Centeno: “É difícil de quantificar o máximo de perdas com o Novo Banco”

Mário Centeno respondeu à acusação do deputado do PSD de que "são cinco mecanismos de garantia do Estado ao Fundo de Resolução", das quais as que não são conhecidas valem "150 milhões de euros cada uma".

Cristina Bernardo

No centro da Comissão de Orçamento, Finanças e Modernização Administrativa está o acordo-quadro assinado entre o Ministro das Finanças e o Fundo de Resolução, no passado dia 8 de outubro, antes da venda do Novo Banco ao Lone Star. António Leitão Amaro, do PSD, cita um excerto desse acordo-quadro na parte em que são elencadas as responsabilidades do Estado por meio de garantias.

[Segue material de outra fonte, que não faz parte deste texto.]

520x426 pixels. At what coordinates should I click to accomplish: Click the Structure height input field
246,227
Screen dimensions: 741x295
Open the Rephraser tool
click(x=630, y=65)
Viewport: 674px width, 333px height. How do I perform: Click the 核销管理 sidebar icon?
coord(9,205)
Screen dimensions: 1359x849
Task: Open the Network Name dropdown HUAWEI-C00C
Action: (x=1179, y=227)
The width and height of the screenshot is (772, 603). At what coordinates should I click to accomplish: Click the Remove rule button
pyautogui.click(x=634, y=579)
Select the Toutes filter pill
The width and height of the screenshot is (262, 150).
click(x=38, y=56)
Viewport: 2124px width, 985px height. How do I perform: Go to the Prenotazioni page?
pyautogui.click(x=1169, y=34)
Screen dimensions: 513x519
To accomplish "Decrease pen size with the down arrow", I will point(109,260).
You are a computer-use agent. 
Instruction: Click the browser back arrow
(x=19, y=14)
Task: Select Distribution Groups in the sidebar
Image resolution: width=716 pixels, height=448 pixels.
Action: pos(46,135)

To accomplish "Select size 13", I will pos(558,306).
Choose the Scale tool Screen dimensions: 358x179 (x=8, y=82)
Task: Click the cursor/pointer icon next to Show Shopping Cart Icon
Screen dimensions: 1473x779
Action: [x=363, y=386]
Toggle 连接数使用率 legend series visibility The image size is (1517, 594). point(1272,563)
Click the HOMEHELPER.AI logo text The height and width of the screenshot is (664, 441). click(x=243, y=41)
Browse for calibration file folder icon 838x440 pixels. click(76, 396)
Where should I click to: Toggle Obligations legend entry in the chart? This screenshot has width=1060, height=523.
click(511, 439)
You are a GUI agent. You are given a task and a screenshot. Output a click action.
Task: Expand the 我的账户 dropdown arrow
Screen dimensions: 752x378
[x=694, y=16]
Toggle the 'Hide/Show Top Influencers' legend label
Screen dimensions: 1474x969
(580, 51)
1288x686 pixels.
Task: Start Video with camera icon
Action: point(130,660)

O deputado do PSD acusa de serem “cinco mecanismos de garantia do Estado ao Fundo de Resolução”, das quais as que não são conhecidas valem “150 milhões de euros cada uma”.

O deputado do PSD cita os business warranties e title warranties como outros compromissos do Estado com o Novo Banco.

Business warranties são garantias sobre a adequação da informação do banco face à realidade (isto é, que as contas e a informação contabilística espelha materialmente a realidade). Title warranties são garantias de que todas as autorizações e licenças para operar em Portugal e nas geografias onde está presente existem e estão válidas.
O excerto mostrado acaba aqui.